_Stated exercise_. Express the data below as a JSON list of strings, with one string per line and no strings for blank lines.

Element and text position data:
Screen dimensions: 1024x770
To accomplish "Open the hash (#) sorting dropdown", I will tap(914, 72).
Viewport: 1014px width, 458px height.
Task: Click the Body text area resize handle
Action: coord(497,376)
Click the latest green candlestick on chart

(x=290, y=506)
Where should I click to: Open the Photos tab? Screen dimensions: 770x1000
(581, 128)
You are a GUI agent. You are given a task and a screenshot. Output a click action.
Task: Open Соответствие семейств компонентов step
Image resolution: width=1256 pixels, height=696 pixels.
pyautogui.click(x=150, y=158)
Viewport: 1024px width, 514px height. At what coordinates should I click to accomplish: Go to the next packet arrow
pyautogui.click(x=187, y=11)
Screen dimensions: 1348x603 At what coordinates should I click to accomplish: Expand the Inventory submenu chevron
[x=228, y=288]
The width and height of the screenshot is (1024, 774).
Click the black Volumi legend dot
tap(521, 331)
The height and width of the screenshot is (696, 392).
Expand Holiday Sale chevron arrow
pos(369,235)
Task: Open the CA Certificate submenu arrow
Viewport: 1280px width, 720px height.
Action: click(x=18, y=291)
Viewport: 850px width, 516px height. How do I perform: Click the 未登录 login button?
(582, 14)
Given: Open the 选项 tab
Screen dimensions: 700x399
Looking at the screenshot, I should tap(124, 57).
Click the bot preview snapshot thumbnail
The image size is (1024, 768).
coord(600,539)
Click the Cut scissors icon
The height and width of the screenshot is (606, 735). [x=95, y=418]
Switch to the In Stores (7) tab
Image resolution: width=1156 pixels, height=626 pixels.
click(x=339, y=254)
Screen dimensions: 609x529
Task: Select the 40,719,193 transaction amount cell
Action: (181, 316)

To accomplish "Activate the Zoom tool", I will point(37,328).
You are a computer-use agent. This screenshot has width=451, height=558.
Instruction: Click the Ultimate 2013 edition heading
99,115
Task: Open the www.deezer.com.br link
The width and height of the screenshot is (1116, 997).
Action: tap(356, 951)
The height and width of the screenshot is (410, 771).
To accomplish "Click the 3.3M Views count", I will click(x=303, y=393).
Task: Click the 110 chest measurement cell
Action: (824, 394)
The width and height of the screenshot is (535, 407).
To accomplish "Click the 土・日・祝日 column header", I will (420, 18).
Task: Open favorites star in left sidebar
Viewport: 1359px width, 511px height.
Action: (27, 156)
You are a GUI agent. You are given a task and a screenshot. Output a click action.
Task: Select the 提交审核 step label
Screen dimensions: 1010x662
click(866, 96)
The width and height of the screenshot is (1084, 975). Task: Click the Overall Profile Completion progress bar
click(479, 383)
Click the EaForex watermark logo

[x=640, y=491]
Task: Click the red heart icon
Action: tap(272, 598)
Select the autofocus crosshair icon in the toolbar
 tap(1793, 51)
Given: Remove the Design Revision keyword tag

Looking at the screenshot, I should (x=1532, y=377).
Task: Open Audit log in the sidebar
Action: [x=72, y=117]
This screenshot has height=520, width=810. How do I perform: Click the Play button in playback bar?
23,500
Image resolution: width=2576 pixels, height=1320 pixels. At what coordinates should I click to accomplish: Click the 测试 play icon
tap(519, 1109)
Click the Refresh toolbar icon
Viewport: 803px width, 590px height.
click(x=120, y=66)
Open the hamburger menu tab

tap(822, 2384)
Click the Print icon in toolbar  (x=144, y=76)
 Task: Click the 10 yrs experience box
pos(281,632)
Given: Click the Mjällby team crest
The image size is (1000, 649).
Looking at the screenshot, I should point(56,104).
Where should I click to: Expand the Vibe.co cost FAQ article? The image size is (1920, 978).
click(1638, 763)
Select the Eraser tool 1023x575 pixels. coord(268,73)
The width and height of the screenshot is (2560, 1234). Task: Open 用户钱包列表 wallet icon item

_Task response_.
[
  "Screen dimensions: 1024x770",
  "To accomplish \"Open the hash (#) sorting dropdown\", I will tap(914, 72).",
  "Viewport: 1014px width, 458px height.",
  "Task: Click the Body text area resize handle",
  "Action: coord(497,376)",
  "Click the latest green candlestick on chart",
  "(x=290, y=506)",
  "Where should I click to: Open the Photos tab? Screen dimensions: 770x1000",
  "(581, 128)",
  "You are a GUI agent. You are given a task and a screenshot. Output a click action.",
  "Task: Open Соответствие семейств компонентов step",
  "Image resolution: width=1256 pixels, height=696 pixels.",
  "pyautogui.click(x=150, y=158)",
  "Viewport: 1024px width, 514px height. At what coordinates should I click to accomplish: Go to the next packet arrow",
  "pyautogui.click(x=187, y=11)",
  "Screen dimensions: 1348x603 At what coordinates should I click to accomplish: Expand the Inventory submenu chevron",
  "[x=228, y=288]",
  "The width and height of the screenshot is (1024, 774).",
  "Click the black Volumi legend dot",
  "tap(521, 331)",
  "The height and width of the screenshot is (696, 392).",
  "Expand Holiday Sale chevron arrow",
  "pos(369,235)",
  "Task: Open the CA Certificate submenu arrow",
  "Viewport: 1280px width, 720px height.",
  "Action: click(x=18, y=291)",
  "Viewport: 850px width, 516px height. How do I perform: Click the 未登录 login button?",
  "(582, 14)",
  "Given: Open the 选项 tab",
  "Screen dimensions: 700x399",
  "Looking at the screenshot, I should tap(124, 57).",
  "Click the bot preview snapshot thumbnail",
  "The image size is (1024, 768).",
  "coord(600,539)",
  "Click the Cut scissors icon",
  "The height and width of the screenshot is (606, 735). [x=95, y=418]",
  "Switch to the In Stores (7) tab",
  "Image resolution: width=1156 pixels, height=626 pixels.",
  "click(x=339, y=254)",
  "Screen dimensions: 609x529",
  "Task: Select the 40,719,193 transaction amount cell",
  "Action: (181, 316)",
  "To accomplish \"Activate the Zoom tool\", I will point(37,328).",
  "You are a computer-use agent. This screenshot has width=451, height=558.",
  "Instruction: Click the Ultimate 2013 edition heading",
  "99,115",
  "Task: Open the www.deezer.com.br link",
  "The width and height of the screenshot is (1116, 997).",
  "Action: tap(356, 951)",
  "The height and width of the screenshot is (410, 771).",
  "To accomplish \"Click the 3.3M Views count\", I will click(x=303, y=393).",
  "Task: Click the 110 chest measurement cell",
  "Action: (824, 394)",
  "The width and height of the screenshot is (535, 407).",
  "To accomplish \"Click the 土・日・祝日 column header\", I will (420, 18).",
  "Task: Open favorites star in left sidebar",
  "Viewport: 1359px width, 511px height.",
  "Action: (27, 156)",
  "You are a GUI agent. You are given a task and a screenshot. Output a click action.",
  "Task: Select the 提交审核 step label",
  "Screen dimensions: 1010x662",
  "click(866, 96)",
  "The width and height of the screenshot is (1084, 975). Task: Click the Overall Profile Completion progress bar",
  "click(479, 383)",
  "Click the EaForex watermark logo",
  "[x=640, y=491]",
  "Task: Click the red heart icon",
  "Action: tap(272, 598)",
  "Select the autofocus crosshair icon in the toolbar",
  " tap(1793, 51)",
  "Given: Remove the Design Revision keyword tag",
  "Looking at the screenshot, I should (x=1532, y=377).",
  "Task: Open Audit log in the sidebar",
  "Action: [x=72, y=117]",
  "This screenshot has height=520, width=810. How do I perform: Click the Play button in playback bar?",
  "23,500",
  "Image resolution: width=2576 pixels, height=1320 pixels. At what coordinates should I click to accomplish: Click the 测试 play icon",
  "tap(519, 1109)",
  "Click the Refresh toolbar icon",
  "Viewport: 803px width, 590px height.",
  "click(x=120, y=66)",
  "Open the hamburger menu tab",
  "tap(822, 2384)",
  "Click the Print icon in toolbar  (x=144, y=76)",
  " Task: Click the 10 yrs experience box",
  "pos(281,632)",
  "Given: Click the Mjällby team crest",
  "The image size is (1000, 649).",
  "Looking at the screenshot, I should point(56,104).",
  "Where should I click to: Expand the Vibe.co cost FAQ article? The image size is (1920, 978).",
  "click(1638, 763)",
  "Select the Eraser tool 1023x575 pixels. coord(268,73)",
  "The width and height of the screenshot is (2560, 1234). Task: Open 用户钱包列表 wallet icon item"
]